PDMA as a Public Private Initiative

Through the concerns that were raised, it was evident that a lack of co-regulating relationship between the public and private sectors still exist, resulting in the compromise of food safety, animal health and welfare. To address these problems, the South African Poultry Association (SAPA) saw it fit to establish a veterinary component called the Poultry Disease Management Agency (PDMA) as link that would focus on the protection and health of the National Flock and also strengthen the relationship between the Public and Private veterinary services in addressing animal health issues collectively.

The existence of the PDMA frees government to focus on regulatory issues, without neglecting the producers. The government sets the rules and the business through the PDMA implements the rules. The PDMA ensures that all poultry producers, big and small can implement the rules set out by the government. A study by Martinez et al, (2007), demonstrated that there are various levels of government interventions (fig.1), from no intervention to direct command and control intervention. It is clear that doing nothing is never an option and that with decreasing government resources, direct command and control is also not possible. Many countries are opting for PPP to reach a level of government intervention that is somewhere in the middle.  The PDMA is such a PPP tool that the poultry industry has elected to use.

 Fig. 1. Options for public intervention. Source: Martinez et al, Food Policy 32 (2007) 299-314

The PDMA has outlined the following as areas of priority:

  1. Engage national and local government on issues of disease control in the South African poultry industry.
  2. Make use of the database of poultry farms in South Africa to assist DAFF with monitoring of notifiable disease such as Avian Influenza, Salmonella and Newcastle Disease, while using it to develop monitoring programmes for important disease such as Infectious Bronchitis.
  3. Appoint or designate veterinarians with expertise in poultry diseases in each Province who would be available to assist state veterinarians in the event of disease outbreaks in commercial, smallholder and subsistence poultry in those provinces.
  4. Investigate the role of the PDMA in training state veterinarians and/or Animal Health Technicians so as to improve the service delivered by the state in the event of disease outbreaks on poultry farms.
  5. Consider developing a residue monitoring programme for poultry products nationally, or at least a database of residue monitoring data which is available.
  6. Deliver improved technical and veterinary support to smallholder poultry farmers so that they can achieve greater production success in collaboration with State Veterinary services or through the PDMA’s own initiatives.
  7. Collaborate with the ostrich industry.

The success of the PDMA and its initiatives will aid in combating poultry diseases, improving the quality of poultry products, assisting with Sanitary and Phyto Sanitary Standards that improve access to markets, improved communication between public  and private entities, and making the poultry industry an inclusive industry where small scale producers have access to opportunities.

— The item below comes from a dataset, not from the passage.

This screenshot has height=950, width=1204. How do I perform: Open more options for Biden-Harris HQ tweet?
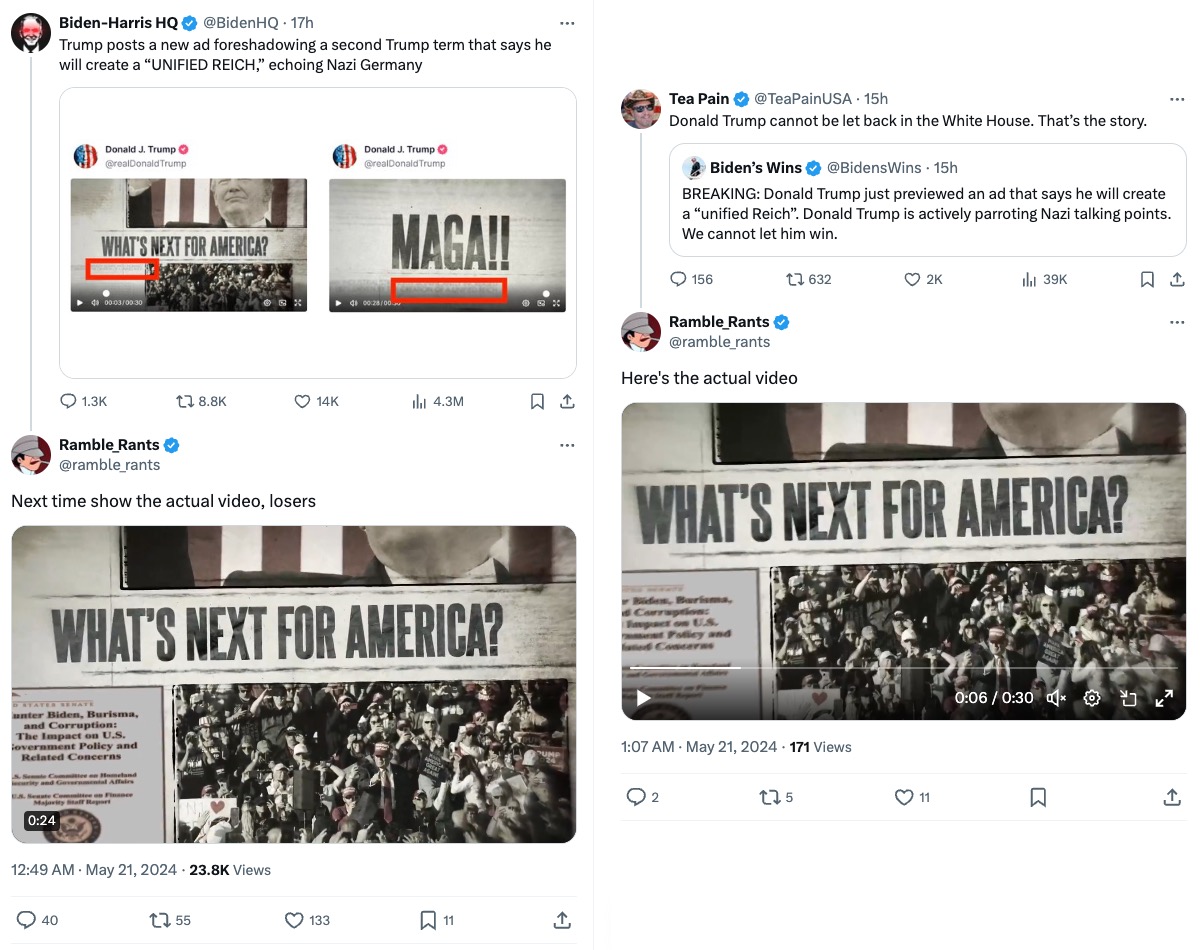[567, 23]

The value of the PDMA is evident in the interactions with the following government entities:

  1. Department of Agriculture Forestry and Fisheries
    1. DAFF Animal Health
    1. DAFF Veterinary Public Health
    1. DAFF Food Safety and Quality Assurance
    1. DAFF Agriculture Inputs Control
    1. DAFF Animal Production
  2. The dti
  3. Department of Science and Technology
  4. Public and Private Laboratories
  5. Training Institutions
  6. Other animal products organisations and associations

In concluding

Given the threat posed by poultry infectious diseases such as Newcastle as well as other zoonotic diseases in South Africa. Co-regulation of veterinary services will increase the efficiency and effectiveness of animal health care delivery and, consequently disease free poultry productivity. It will also aid in safeguarding public health, and contribute to national poultry development. The end result should be a public veterinary service that is better positioned to carry out its regulatory responsibilities, a functioning private sector and the necessary supporting personnel and infrastructure able to contribute to the combined objectives.